遺留分侵害額請求権の保全がしやすくなりました

令和元年7月1日から改正相続法が施行され、遺留分が金銭債権化されたことは、「遺留分の金銭債権化による遺留分権利者のメリットと注意点を相続弁護士が解説」や「相続法改正により同族会社の株式に関する遺留分の請求がしやすくなります」などのブログでもふれておりますが、本年7月から遺留分侵害額請求権の保全を検討する際に非常に有益な制度の運用が開始しましたのでご紹介いたします。

売掛金や貸金等の金銭債権を回収する場合、悠長に民事訴訟を行っているうちに相手方の支払能力が悪化し、回収不能になることを避けるため、保全措置(仮差押え)を行うことがあります。

遺留分侵害額請求権を行使する場合、相手方は、遺産を取得しているため、売掛金や貸金の回収の事例ほど支払不能になる可能性はなく、仮差押えをする必要性は一般的には高くありません。

もっとも、相手方の資力が悪化する場合や資産を隠匿して遺留分の支払に応じない等の事例も有り得ます。このような場合には、相手方の財産に対して仮差押えを行い、遺留分侵害額請求権を保全しておく必要があります。

仮差押えとは、債権(ここでは遺留分侵害額請求権)の回収を確実にするために、相手方の財産を仮に差押えし、相手方による処分に制限を加える制度です。後日、民事訴訟により遺留分額が確定した場合、上記の仮差押えをした財産から確実に回収ができます(なお、仮差押えした財産が遺留分侵害額に満たない場合は、相手方の他の財産からも回収できます)。
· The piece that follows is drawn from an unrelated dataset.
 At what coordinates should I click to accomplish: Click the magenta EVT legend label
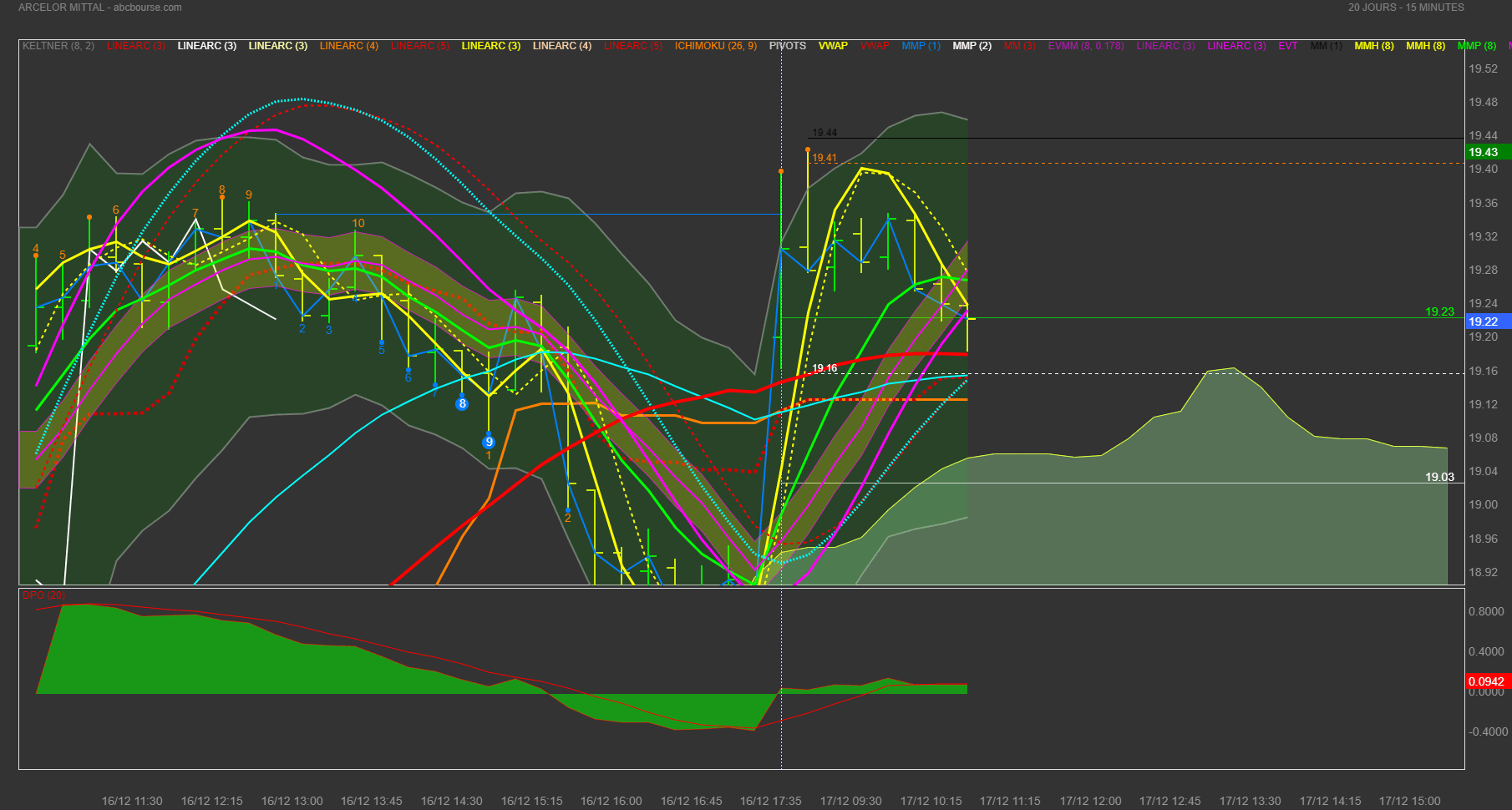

このように仮差押えは非常に有益な制度ですが、相手方からすると民事訴訟の判断が確定する前に自分の財産に制約が加えられることになります。そこで、この点のバランスを考慮して、仮差押えを行う際、法務局に保証金を供託することが要求されます。保証金の金額は、仮差押えの対象、債権の存在についての疎明の程度等を総合的に考慮して、裁判所が定めますが、遺留分侵害額請求権が1千万円程度とした場合、保証金も100万円以上の供託を求められることが想定されます。

これから遺留分を請求しようとする方にとって、弁護士費用に加えて、保証金を100万円単位で供託するということは、たとえ、将来遺留分問題が解決した場合に保証金がもどってくるといっても、相当な負担です。そのため、実務的には、余り、遺留分侵害額請求権を保全するための仮差押えは行われていないと思われます(相続法改正により遺留分が金銭債権化されてからまだ間もないということも理由の一つと思われますが、遺留分が金銭債権かされる以前でも保全措置(処分禁止の仮処分)がとられることが多くなかったのは、保証金の問題が理由となっていたものと思われます)。

このように、事案によっては、遺留分侵害額請求においても仮差押えによる保全措置をとる必要がありますが、今般、損保ジャパン日本興亜株式会社から、仮差押え・係争物に関する仮処分の保証金の支払いを仮差押債権者にかわっておこなうという制度の運用が開始しました。

これにより、仮差押申立において、損保ジャパン日本興亜と契約して保証料(保証金額の2%~6%、保証期間5年)を支払えば、現実に保証金を供託する必要はなくなり、従前より、仮差押えが利用しやすくなると考えられます。

仮差押えにより、遺留分の回収が確実になることに加え、遺留分の引き当てになる財産が仮差押えにより保全されていることが、相手方に対する圧力となり事実上解決が早まる効果も見込まれます。

遺留分侵害額請求をする場合は、仮差押えの利用についてもご検討ください。